I almost wrote a decent final paper for my French poetry course. I'm almost finished with my German minor. I'm almost finished with the whole undergraduate project. I can almost read what I'm writing on my laptop here without putting on my glasses, so I'm leaving them in their case in my purse.

It's almost Christmas, once again. Yes, to me, twenty days means almost here when it comes to Christmas. We haven't put up our tree yet. Constance has been too busy to clamor for the annual trek to a tree farm, and I'm grateful. I could almost skip the whole thing, the way I feel at the moment. Almost human, only.
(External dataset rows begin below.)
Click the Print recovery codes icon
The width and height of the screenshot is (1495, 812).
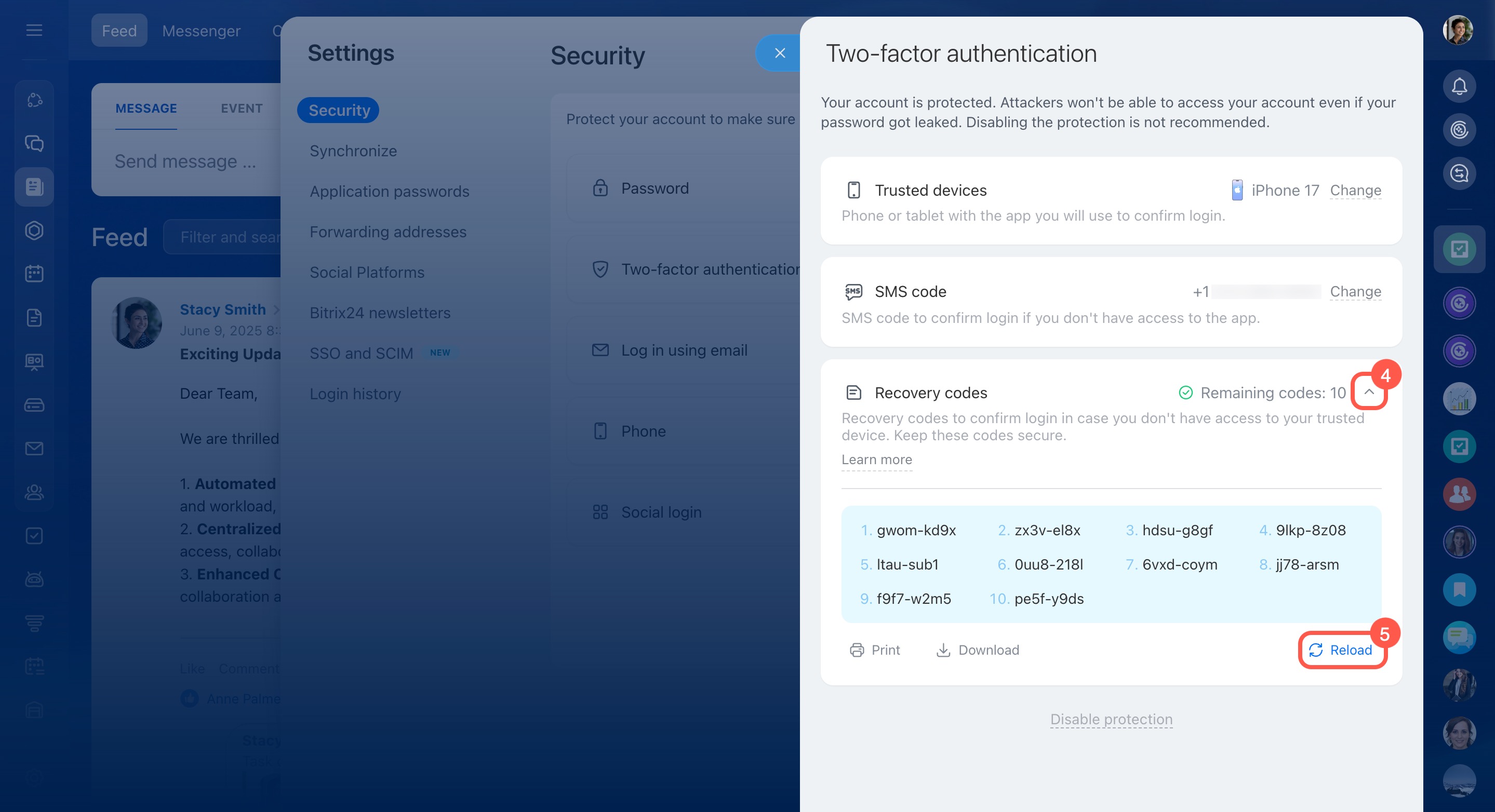pyautogui.click(x=857, y=650)
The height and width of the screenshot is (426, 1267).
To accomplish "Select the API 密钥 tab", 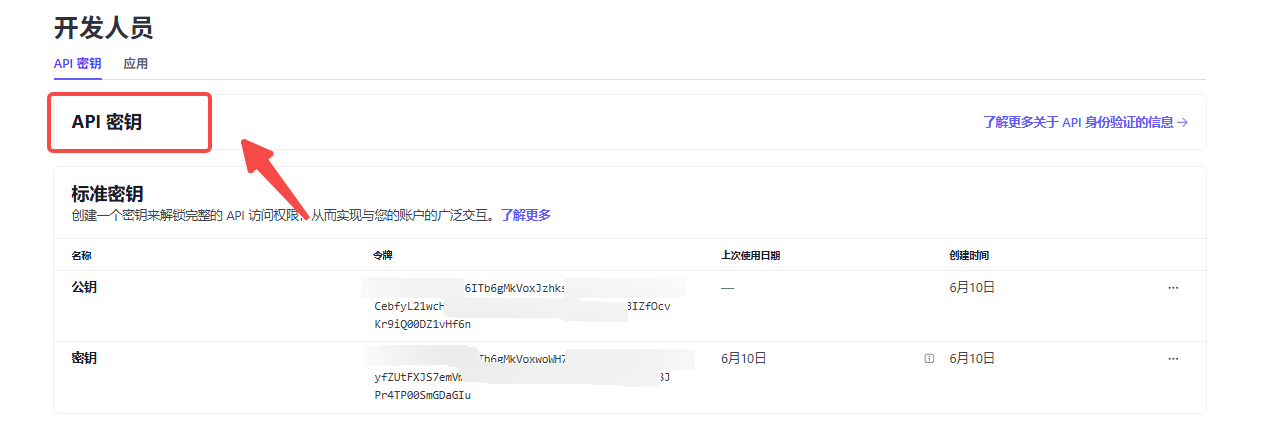I will click(77, 64).
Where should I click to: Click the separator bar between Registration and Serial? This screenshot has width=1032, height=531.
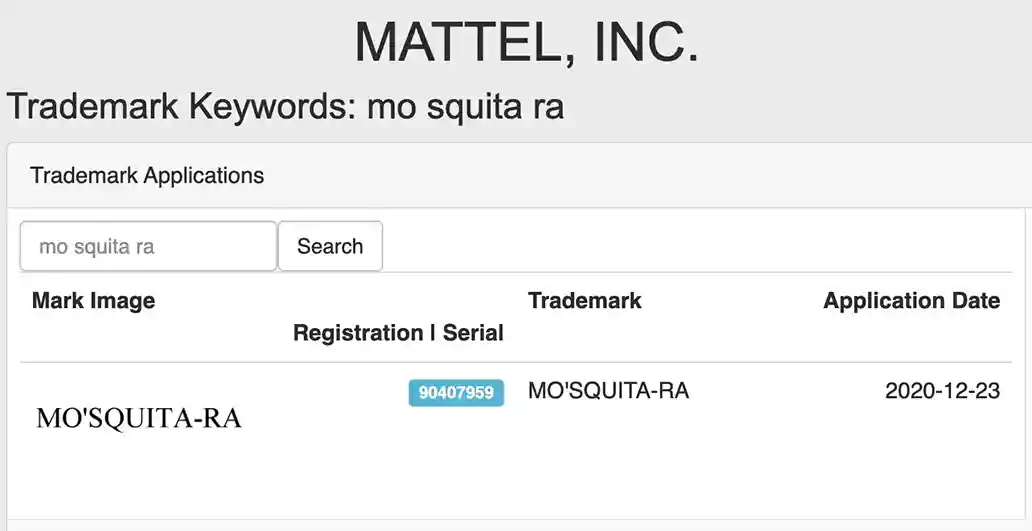[432, 333]
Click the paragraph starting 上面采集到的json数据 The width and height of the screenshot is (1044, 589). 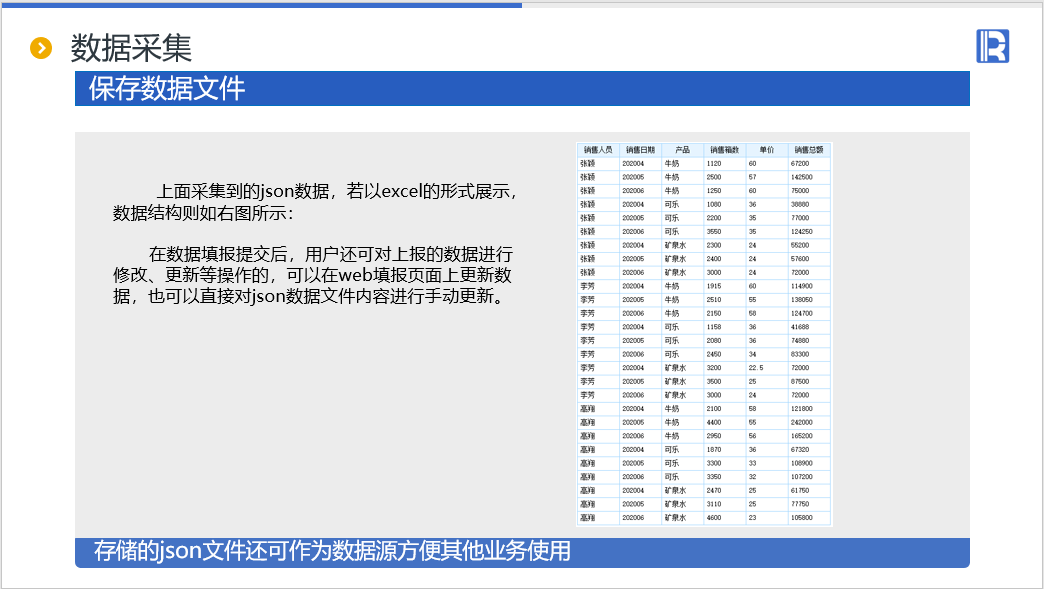pos(316,202)
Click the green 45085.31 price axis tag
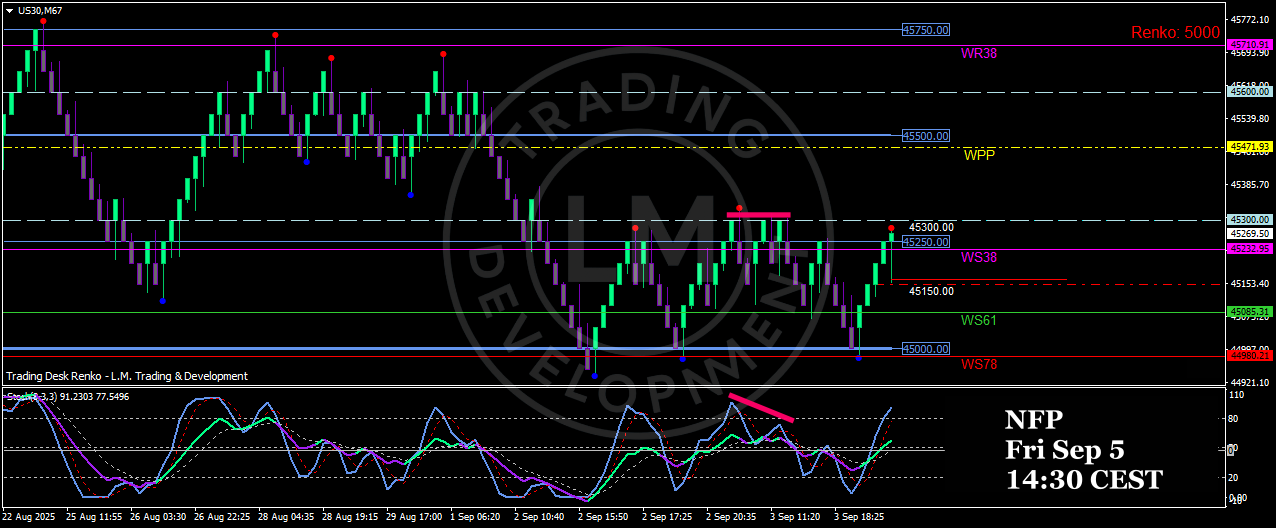 coord(1250,312)
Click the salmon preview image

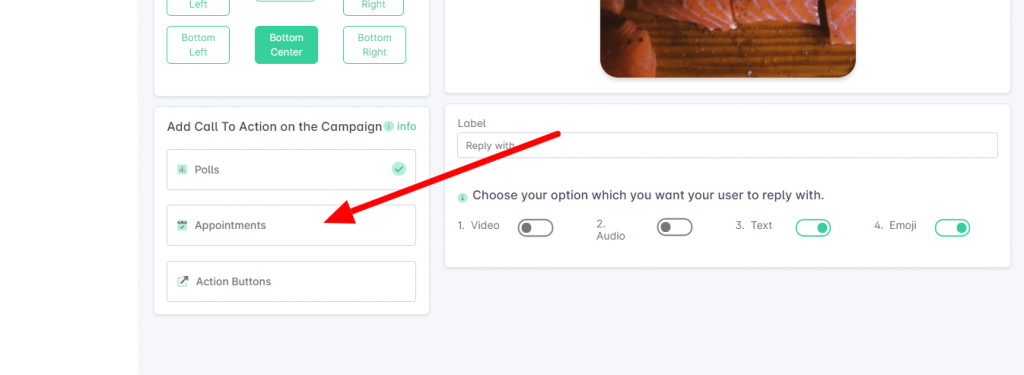(x=728, y=38)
That's almost enough of almost.

Here are some things I'm more than almost excited about. Our lit mag's website is looking good. The web designer and web editor have been on the ball. So has the Managing Editor (as the person previously designated Associate Editor has now decided he would like to be refered to). Ha, I just began AND ended a clause with prepositions! It takes so little to make me happy. I still need to write a blurb for the "About Us" page, and I will do that on Thursday, after finishing and turning in the paper I almost discussed in the first paragraph of this entry. The web editor has even posted the 2005 and 2006 issues on the website, in PDF format. So now, anyone with an internet connection can check it out at https://www.westga.edu/~eclectic

Other things I will do after finishing the work required by this semester's courses:

--Write a list of goals, based on our faculty advisors' ideas, to post in a prominent place within my cubicle.

--Clean up my bedroom.

--Clean up and organize this office (I'm at home, and I can almost believe I will actually do this one)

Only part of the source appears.